A total of 51,689 PoCs were extracted from 106 patients and 9 controls, in which 60% of PoCs were used for training, 20% of PoCs for validation, and 20% for testing. The proposed method could accurately detect abnormal PoCs (AUC = 0.93), which is better than the JS-LR (AUC = 0.72) (Fig. 3a). As shown in Fig. 3b, the results demonstrated that the proposed approach had the highest average dice coefficient (0.51) compared with the physicians (0.31–0.44) and SPM analysis (0.24). Wilcoxon signed-rank test showed that proposed method significantly outperformed SPM analysis (P < 0.01), junior physicians (P = 0.005–0.017), and neurologist (P = 0.038). The proposed method had a marginally significantly higher dice coefficient than senior physician (P = 0.068) and specialists (P = 0.09–0.17). Two examples of hypo- and hypermetabolism were presented in Fig. 4. Both hypo- and hypermetabolism regions predicted by the proposed deep learning method were consistent with the reference label. Moreover, the proposed method tended to be more aggressive by including slightly larger regions than the reference label to avoid false negatives (i.e., missed diagnosis). Such aggressiveness can be fine-tuned by a threshold parameter used in the framework.

The determination ability of metabolic abnormality level was compared between the proposed method and the physicians (see Fig. 5). All physicians failed to recognize mild hypermetabolism with or without access to the clinical information. All physicians (except for one junior nuclear medicine physician) had higher determination accuracy in terms of severe hypometabolism than in the mild ones (71% vs. 55%; P = 0.032). Consulting clinical information can significantly increase the determination accuracy of physicians for mild hypometabolism from 46 to 64% (P < 0.01). However, the impact of clinical information for severe hypermetabolism determination is very limited (Accuracy = 78% for both blinded and unblinded).

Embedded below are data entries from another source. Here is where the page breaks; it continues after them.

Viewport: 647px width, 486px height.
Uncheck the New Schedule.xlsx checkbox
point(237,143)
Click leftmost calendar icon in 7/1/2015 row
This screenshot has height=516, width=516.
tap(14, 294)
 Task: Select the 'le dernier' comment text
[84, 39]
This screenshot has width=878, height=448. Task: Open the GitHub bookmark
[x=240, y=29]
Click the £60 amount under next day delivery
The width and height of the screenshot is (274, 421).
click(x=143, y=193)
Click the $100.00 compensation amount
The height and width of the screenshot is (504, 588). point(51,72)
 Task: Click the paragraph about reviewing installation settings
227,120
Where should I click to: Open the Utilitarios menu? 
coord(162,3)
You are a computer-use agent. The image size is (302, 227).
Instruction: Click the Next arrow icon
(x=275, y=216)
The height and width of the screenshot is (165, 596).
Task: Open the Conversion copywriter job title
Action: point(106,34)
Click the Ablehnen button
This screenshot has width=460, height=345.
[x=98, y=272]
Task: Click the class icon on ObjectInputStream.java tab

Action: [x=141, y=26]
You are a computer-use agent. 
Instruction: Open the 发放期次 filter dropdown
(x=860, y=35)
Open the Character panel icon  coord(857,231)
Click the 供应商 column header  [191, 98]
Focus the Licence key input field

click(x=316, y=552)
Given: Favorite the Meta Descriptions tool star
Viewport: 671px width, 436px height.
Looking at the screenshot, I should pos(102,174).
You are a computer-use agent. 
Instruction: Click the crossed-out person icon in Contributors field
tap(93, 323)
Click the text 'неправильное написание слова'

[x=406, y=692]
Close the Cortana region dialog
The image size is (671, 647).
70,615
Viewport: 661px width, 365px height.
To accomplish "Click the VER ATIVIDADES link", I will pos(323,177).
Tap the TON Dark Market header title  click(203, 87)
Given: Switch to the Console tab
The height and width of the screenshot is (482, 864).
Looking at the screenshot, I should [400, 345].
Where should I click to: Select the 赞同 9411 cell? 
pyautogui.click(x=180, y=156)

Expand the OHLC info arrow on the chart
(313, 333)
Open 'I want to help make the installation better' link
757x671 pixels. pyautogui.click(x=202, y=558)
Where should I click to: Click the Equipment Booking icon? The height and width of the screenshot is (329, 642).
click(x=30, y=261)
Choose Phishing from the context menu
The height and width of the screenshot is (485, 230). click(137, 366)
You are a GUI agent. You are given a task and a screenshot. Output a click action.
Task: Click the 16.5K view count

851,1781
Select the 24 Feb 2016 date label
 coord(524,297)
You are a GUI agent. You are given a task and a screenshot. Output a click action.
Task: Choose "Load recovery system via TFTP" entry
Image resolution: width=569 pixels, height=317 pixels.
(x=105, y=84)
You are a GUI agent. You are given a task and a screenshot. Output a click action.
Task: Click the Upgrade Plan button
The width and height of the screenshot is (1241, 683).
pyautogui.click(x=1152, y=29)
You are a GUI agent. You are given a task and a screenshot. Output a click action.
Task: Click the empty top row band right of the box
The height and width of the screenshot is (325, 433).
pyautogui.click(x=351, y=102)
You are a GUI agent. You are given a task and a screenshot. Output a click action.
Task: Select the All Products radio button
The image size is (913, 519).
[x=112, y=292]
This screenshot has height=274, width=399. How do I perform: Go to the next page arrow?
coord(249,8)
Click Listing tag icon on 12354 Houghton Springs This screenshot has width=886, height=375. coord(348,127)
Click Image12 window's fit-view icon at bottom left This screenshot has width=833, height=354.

The proposed method had higher determination accuracy for both severe and mild abnormalities (94% and 85%, respectively) than physicians blinded (68% and 42%) to the clinical information or unblinded (75% and 59%), as presented in Table 3. The McNemar’s test showed that the proposed method significantly outperformed the physicians blinded or unblinded to clinical information (90% vs. 56% and 68%; P < 0.01). In particular, the proposed method successfully determined all the hypermetabolism (100%), which was superior to all the physicians.